ABOUT THIS TASK: Restate word for word the lines of the entries below, starting with the line that holds "Spécial mai 68 (161, 614)" and ending with the line that holds "La revue (76, 1549)", and no others.

•••••

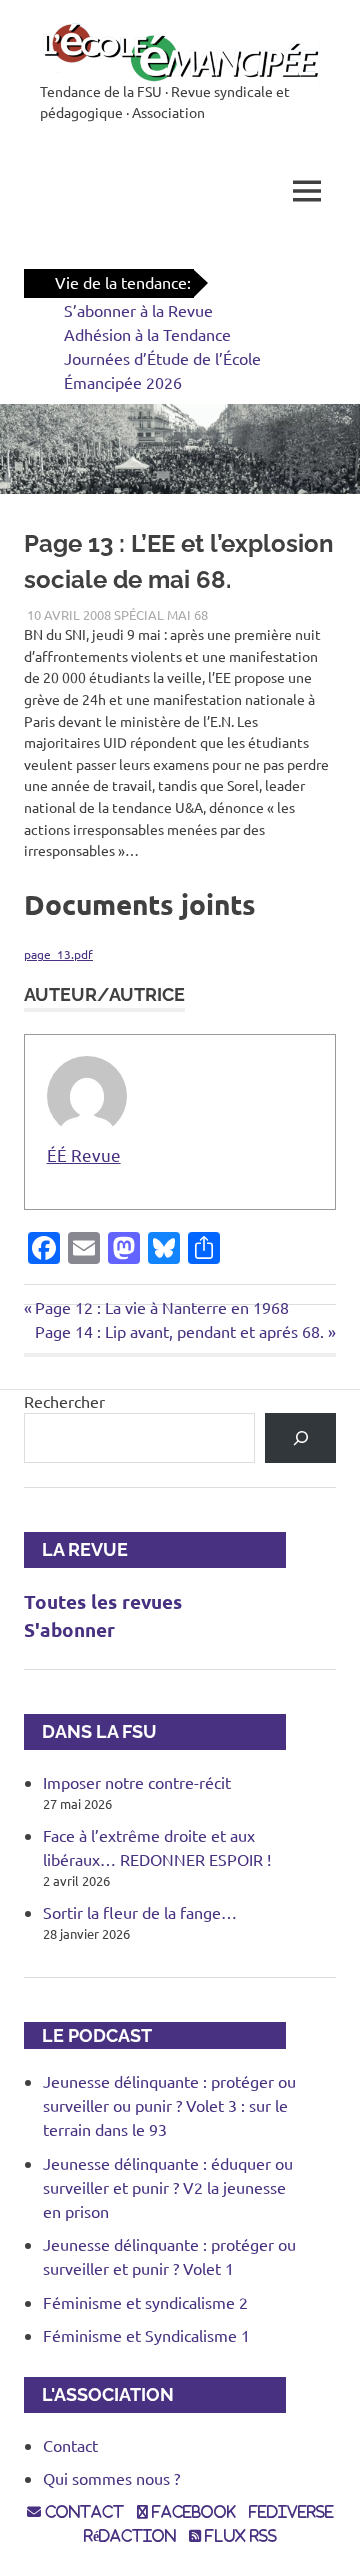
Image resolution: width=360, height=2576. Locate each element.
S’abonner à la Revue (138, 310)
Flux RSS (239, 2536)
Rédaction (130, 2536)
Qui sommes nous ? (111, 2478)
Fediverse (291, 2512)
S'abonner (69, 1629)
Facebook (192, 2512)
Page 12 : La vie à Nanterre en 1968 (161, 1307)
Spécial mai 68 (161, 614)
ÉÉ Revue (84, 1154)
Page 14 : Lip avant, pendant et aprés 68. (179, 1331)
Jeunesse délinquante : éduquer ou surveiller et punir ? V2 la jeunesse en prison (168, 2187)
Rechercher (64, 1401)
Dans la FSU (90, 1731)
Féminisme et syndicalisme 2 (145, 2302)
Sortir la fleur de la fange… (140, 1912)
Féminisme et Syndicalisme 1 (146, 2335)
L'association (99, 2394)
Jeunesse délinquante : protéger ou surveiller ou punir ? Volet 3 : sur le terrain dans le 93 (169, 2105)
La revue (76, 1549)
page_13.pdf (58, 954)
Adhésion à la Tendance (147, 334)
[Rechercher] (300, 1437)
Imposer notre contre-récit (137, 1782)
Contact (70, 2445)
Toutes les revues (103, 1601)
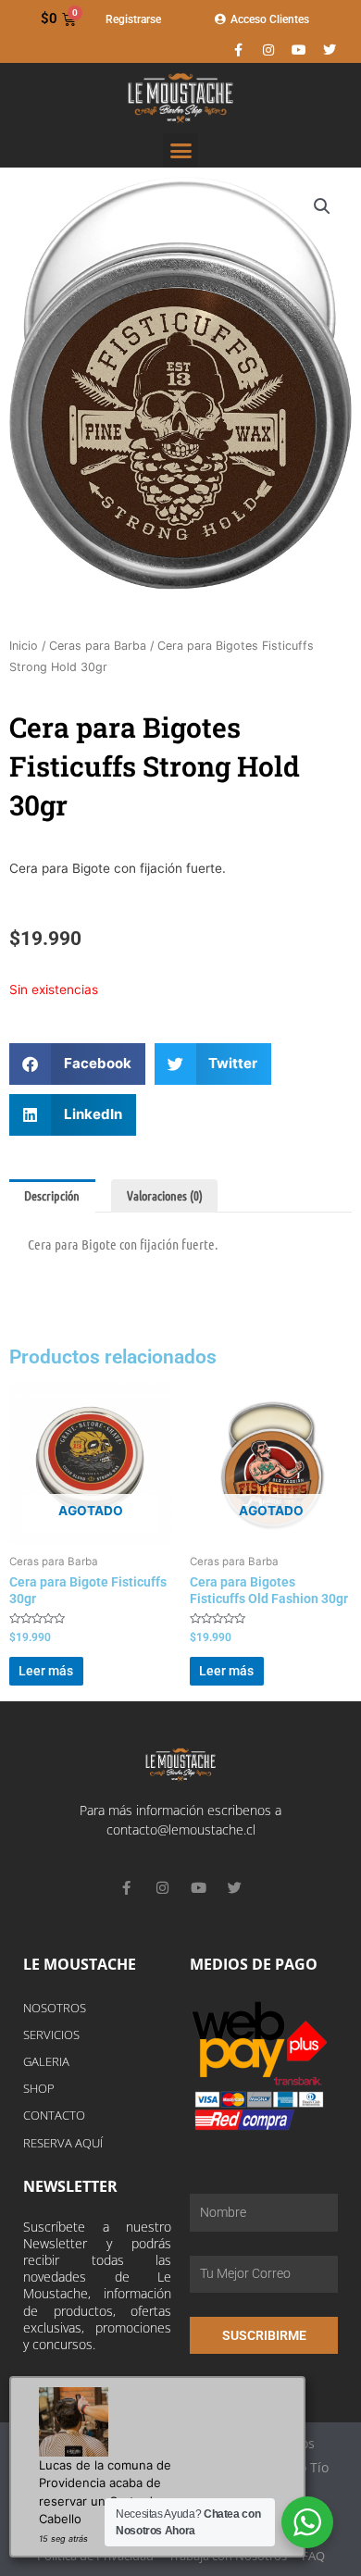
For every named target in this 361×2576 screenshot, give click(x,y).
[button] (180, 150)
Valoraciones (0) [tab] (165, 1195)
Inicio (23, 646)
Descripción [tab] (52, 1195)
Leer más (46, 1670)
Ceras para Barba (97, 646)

•••••

TASK ANSWER:
Spécial mai 68 (161, 614)
ÉÉ Revue (84, 1154)
Page 14 : Lip avant, pendant et aprés 68. (179, 1331)
Jeunesse délinquante : éduquer ou surveiller et punir ? V2 la jeunesse en prison (168, 2187)
Rechercher (64, 1401)
Dans la FSU (90, 1731)
Féminisme et syndicalisme 2 (145, 2302)
Sortir la fleur de la fange… (140, 1912)
Féminisme et Syndicalisme 1 (146, 2335)
L'association (99, 2394)
Jeunesse délinquante : protéger ou surveiller ou punir ? Volet 3 : sur le terrain dans le 93 (169, 2105)
La revue (76, 1549)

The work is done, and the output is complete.